IBM sets new speed record for Big Data

February 15, 2014

IBM has announced it has achieved a new data-transmission advancement that will help improve Internet backbone speeds to 200 — 400 gigabits per second (Gb/s) at extremely low power.

The speed boost is based on a new lab prototype chip design that can be used to improve transfer of Big Data between clouds and data centers via fiber four times faster than current 100 Gb/s technology.

(Credit: IBM)

A previous version of the technology has been licensed to Semtech Corp., a leading supplier of analog and mixed-signal semiconductors. Semtech is using that technology to develop advanced communications platforms expected to be announced later this year, ranging from optical and wireline communications to advanced radar systems.
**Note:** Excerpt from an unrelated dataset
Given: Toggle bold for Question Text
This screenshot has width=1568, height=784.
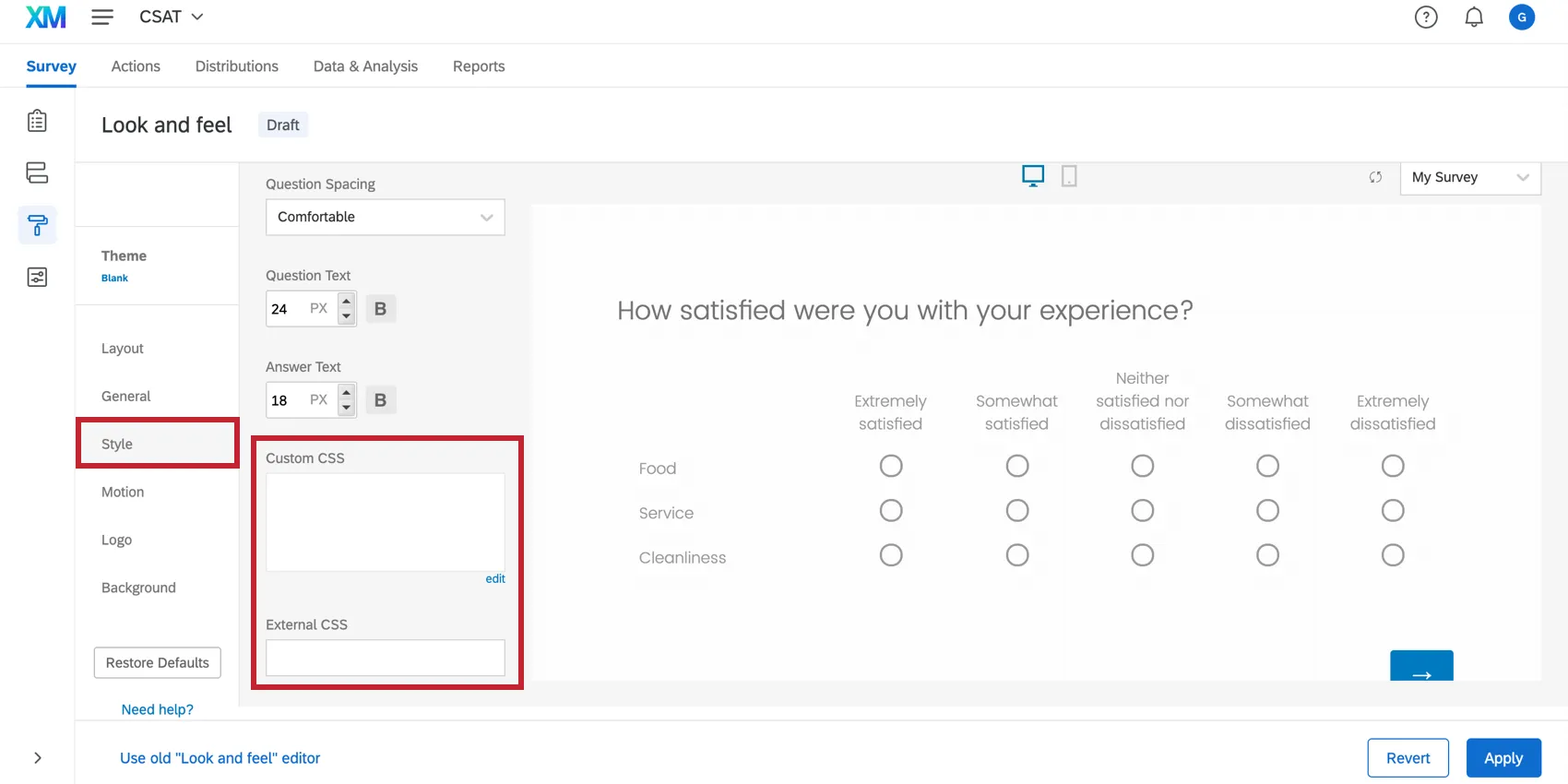Looking at the screenshot, I should (380, 309).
Coping with exponential Big Data and Internet traffic

As Big Data and Internet data traffic continue to grow exponentially, future networking standards have to support higher data rates. For example, in 1992, 100 gigabytes of data was transferred per day; today, traffic has grown to two exabytes per day, a 20-million-fold increase.

To support the increase in traffic, scientists at IBM Research and Ecole Polytechnique Fédérale de Lausanne (EPFL) have been developing ultra-fast, energy-efficient, analog-to-digital converter (ADC) technology to enable transmission across long-distance fiber channels.

Artist’s rendition of SKA Dish arrays planned to be in operation in Africa and Australia (credit: SKA Organisation)

Data from deep space: 10 times the current global Internet traffic

For example, scientists plan to use ADCs to convert the analog radio signals that originate from the cosmos to digital. It’s part of a collaboration called DOME between ASTRON, the Netherlands Institute for Radio Astronomy, DOME-South Africa, and IBM to develop a fundamental IT roadmap for the Square Kilometer Array (SKA), an international project to build the world’s largest and most sensitive radio telescope.

The analog radio data that the SKA collects from deep space is expected to produce multiple petabits (1015 bits) per second — 10 times the current global Internet traffic. IBM says the prototype ADC would be an ideal candidate to transport the signals fast and at very low power — a critical requirement considering the ~3,000 radio telescopes, each transmitting ~160 Gb/s, that will be spread over a square kilometer.

IBM 32nm SOI analog-to-digital-converter chip prototype design (credit: IBM)

“Through leveraging the IBM 32nm SOI [silicon on insulator, which uses layered silicon-insulator-silicon for higher-speed performance] process with its unique feature set, we are developing products that are well-suited for meeting the challenge presented by the next step in high performance  communications systems such as 400 Gb/s optical systems and advanced radar systems.

“We are also seeing an expanding range of applications in the existing radio frequency communications marketplace, where high-speed digital logic is replacing functions that have been traditionally performed by less flexible analog circuitry,” said Craig Hornbuckle, Chief Systems Architect, Semtech.

The 64 GS/s (giga-samples per second) chips for Semtech will be manufactured at IBM’s 300mm fab in East Fishkill, New York in a 32 nanometer silicon-on-insulator CMOS process, with a core area of 5 square millimeters. They will be capable of generating 128 billion analog-to-digital conversions per second, with a total power consumption of 2.1 Watts.

Technical details of the latest ADC have been published in a paper with the EPFL, presented Feb. 12 at the International Solid-State Circuits Conference (ISSCC).